January 2020 Outlook
As 2020 gets under way and holidaymakers return to work, we wish everyone a happy and prosperous New Year. Our thoughts are also with our fellow Australians caught up in the catastrophic bushfires around the country; we wish you all a safe and speedy recovery.
December provided a busy end to an eventful 2019. Federal Treasurer, Josh Frydenberg announced a downgrade to near-term forecasts of economic growth, inflation, wages and business investment in the Mid-Year Economic and Fiscal Outlook (MYEFO). The Government now expects growth to return to the long-term average of around 3 per cent by 2021/22. Despite a small deficit in the year to October, the Budget is still on track to deliver Australia’s first surplus in 12 years this financial year. Lower government spending, higher export income, low Aussie dollar and solid Chinese demand for our iron ore are all supporting the nation’s bottom line.

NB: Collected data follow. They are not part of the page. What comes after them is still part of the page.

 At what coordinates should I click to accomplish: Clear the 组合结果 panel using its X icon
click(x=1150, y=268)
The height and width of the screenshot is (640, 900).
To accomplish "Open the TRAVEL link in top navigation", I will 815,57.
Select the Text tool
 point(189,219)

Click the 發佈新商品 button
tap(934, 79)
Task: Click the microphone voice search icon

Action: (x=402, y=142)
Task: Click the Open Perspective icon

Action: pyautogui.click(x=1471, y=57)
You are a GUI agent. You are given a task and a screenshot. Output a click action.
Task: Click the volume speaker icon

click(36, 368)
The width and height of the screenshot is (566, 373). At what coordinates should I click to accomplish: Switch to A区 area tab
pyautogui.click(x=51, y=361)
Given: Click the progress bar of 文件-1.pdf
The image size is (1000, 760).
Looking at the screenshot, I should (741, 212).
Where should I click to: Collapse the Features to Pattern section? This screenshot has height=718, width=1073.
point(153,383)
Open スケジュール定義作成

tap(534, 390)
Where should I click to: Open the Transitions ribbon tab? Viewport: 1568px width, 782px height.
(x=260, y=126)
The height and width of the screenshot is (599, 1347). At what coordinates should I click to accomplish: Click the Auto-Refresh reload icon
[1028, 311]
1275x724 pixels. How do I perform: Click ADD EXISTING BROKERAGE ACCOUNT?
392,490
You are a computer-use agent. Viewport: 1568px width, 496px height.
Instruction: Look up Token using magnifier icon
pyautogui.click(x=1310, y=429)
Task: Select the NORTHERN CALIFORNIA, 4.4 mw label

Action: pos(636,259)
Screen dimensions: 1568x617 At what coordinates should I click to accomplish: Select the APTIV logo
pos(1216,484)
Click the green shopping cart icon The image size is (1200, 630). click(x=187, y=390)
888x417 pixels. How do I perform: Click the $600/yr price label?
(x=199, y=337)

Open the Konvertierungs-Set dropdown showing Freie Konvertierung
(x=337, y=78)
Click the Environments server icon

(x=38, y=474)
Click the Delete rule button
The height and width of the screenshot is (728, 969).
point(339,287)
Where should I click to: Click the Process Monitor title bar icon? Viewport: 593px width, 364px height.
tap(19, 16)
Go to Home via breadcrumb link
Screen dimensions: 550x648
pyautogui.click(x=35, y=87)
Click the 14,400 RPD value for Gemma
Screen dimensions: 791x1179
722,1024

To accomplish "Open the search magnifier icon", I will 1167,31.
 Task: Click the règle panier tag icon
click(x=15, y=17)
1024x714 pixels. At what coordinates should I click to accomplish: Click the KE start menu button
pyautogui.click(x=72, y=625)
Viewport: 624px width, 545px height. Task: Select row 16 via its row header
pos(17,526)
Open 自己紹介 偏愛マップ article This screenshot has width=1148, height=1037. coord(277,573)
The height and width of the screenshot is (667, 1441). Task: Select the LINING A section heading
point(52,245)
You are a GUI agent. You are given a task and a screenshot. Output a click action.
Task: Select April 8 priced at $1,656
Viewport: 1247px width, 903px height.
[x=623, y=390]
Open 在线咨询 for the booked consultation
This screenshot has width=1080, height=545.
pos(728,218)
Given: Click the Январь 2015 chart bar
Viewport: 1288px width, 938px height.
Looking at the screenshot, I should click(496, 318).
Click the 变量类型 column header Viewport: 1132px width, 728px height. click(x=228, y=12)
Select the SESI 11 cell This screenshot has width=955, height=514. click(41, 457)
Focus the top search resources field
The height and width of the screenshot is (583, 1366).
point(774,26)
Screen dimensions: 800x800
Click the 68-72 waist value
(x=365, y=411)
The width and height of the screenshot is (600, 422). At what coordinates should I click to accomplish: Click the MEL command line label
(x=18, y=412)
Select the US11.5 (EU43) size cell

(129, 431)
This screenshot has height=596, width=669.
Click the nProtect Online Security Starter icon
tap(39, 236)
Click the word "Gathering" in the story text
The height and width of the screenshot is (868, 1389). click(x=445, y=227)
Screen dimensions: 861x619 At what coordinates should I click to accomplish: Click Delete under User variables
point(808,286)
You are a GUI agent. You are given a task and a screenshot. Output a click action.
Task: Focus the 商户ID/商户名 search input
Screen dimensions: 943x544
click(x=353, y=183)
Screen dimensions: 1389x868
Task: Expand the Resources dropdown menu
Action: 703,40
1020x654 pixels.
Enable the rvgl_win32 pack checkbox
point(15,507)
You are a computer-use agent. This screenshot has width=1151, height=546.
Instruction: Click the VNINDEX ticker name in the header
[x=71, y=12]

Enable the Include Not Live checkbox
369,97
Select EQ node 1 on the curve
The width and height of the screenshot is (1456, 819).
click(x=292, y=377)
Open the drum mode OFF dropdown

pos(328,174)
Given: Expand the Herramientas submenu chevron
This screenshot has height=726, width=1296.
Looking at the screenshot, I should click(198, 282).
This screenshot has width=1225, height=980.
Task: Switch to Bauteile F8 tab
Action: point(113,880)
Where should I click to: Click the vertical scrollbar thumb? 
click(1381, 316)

The Australian dollar finished the year close to where it started against the greenback, at US70c after fluctuating between US67.08c and US72.68c over the year. This is supporting our trade surplus which stood at $4.5 billion in October, slightly down on the previous month.
Business and consumer confidence faltered before Christmas, as tax cuts and rate cuts failed to boost spending. For example, new vehicle sales fell 9.8 per cent in the year to November. The Westpac/Melbourne Institute survey of consumer sentiment fell to 95.5 points in December (below 100 denotes pessimism). While the NAB business confidence index fell from +2 in October to +0.1 in November (long-term average +5.8).
After its December meeting, the Reserve Bank said it would reassess the economic outlook in February 2020 and provide additional stimulus if needed.